A King's Story by The Duke of Windsor

Published 1951  Chapter 5   around 1911

I might add that to the end of his life my father [King George V] upheld his own ideas of fashion against the roads of modern informality. He always kept a frock coat in his audience room at Buckingham Palace , which he would hastily slip on whenever an official visitor was announced. And he had never yielded to the new style in men’s trousers, which introduced what in England were called “turn-ups” and in America “cuffs”. His aversion to this innovation was impressed upon me with almost shattering finality about this time. It happened this way: when I came in to breakfast one morning, dressed in a brand-new suit of which I was rather proud, instead of complimenting me on my taste, my father looked at me in a curious way and suddenly asked, with magnificent irrelevance, “Is it raining in here?” For a second I was speechless; but, when my father repeated the question, with his eyes focused in obvious repugnance on my feet, I realized what he meant: Why turn up one’s trousers in such an absurd manner except to cross puddles? Thereafter, just as my father kept a frock coat handy against the arrival of unexpected visitors, I always kept a pair of old trousers without turn-ups, which I could slip on before I went to see him.

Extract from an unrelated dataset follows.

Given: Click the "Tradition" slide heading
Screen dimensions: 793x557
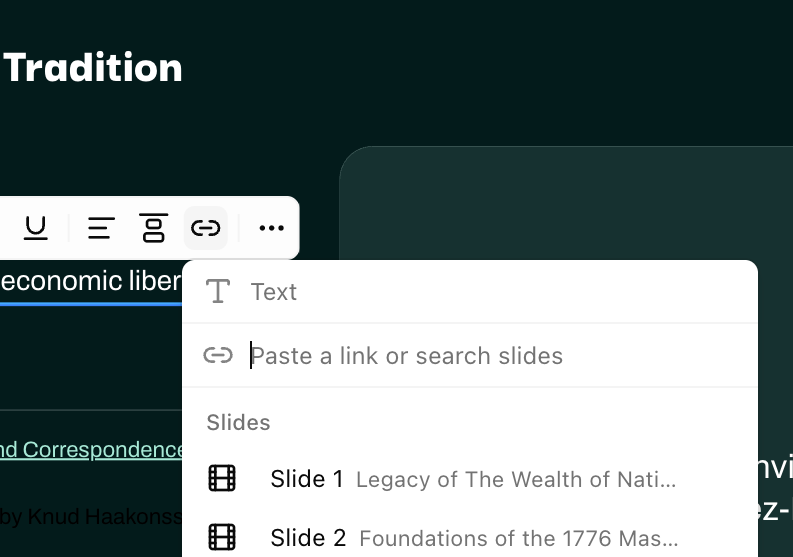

The 60th anniversary of the coronation of Queen Elizabeth II is being celebrated in the UK this week, so here's a look at the nearly man, who never quite made it to coronation, though he was King briefly before abdicating. 

The picture is of the Duke of Windsor visiting Canada, complete with turnups. He looks like Fred Astaire (who featured last year) - as if he is going to do a little shipboard dancing with that jaunty cane. In fact in the 1936 Astaire/Rogers film Swing Time, turnups or cuffs play a key role – Fred is made to believe that they are a fashion essential, and misses his wedding because he gets drawn into a gambling game while waiting for his trousers to be altered. Not great husband potential there – certainly not compared with a man who would give up the Throne to marry you.

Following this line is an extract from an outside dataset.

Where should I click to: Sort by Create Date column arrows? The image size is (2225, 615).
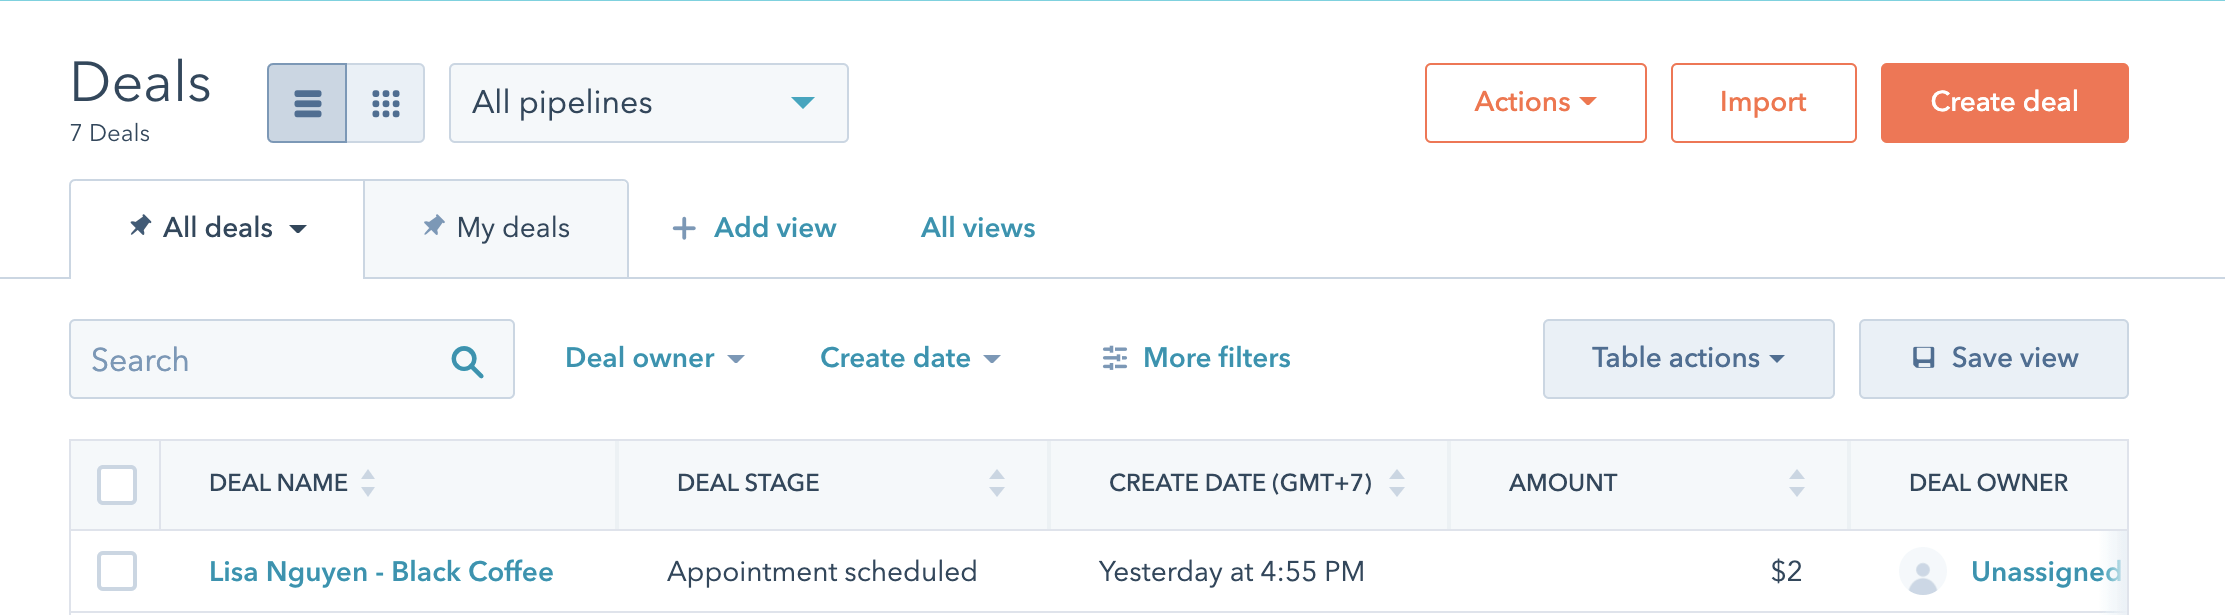(x=1397, y=483)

And oh dear – the passage above is how fathers talk to their sons about clothes everywhere and at all times, and yet it is clear from this book that the Prince of Wales (as he then was) had a terrible relationship with his father, but also longed for his approval, his attention, his love.

It’s not clear how much of the book is ghost-written, but it is very well done – very entertaining and he comes over well. The Duke – always a fashion leader – was always credited with popularizing trouser turnups in the UK, though we were surprised to find them introduced so early in the century.

Links up with: The Duke’s memoirs are full of clothes, and so have featured before, while Diana Mitford (Mosley) was funny about Royals, fashion and the Duke's wife Wallis Simpson. Princess Margaret was the Duke of Windsor’s niece. This entry shows Fred Astaire dancing. Last week a blog entry picked an actor to play the Duke.

The photograph is from Wikimedia Commons.


  1. Moira - Ghost-written or not, I do like those books that give some insight into certain people we read about. And that family just has a certain fascination for people.... Now you're making me wonder which articles of clothing my daughter keeps to wear when I visit.. ;-)

  2. You are coming up with too many non-fiction books I want to read. I don't have time. I will have to retire (words my husband cannot hear me say).

  3. Margot: That's a funny idea - it could work the other way, there are children who would change into something deliberately provocative.
    TracyK - yes I know, too many books. The rest of life gets in the way of sensible reading time.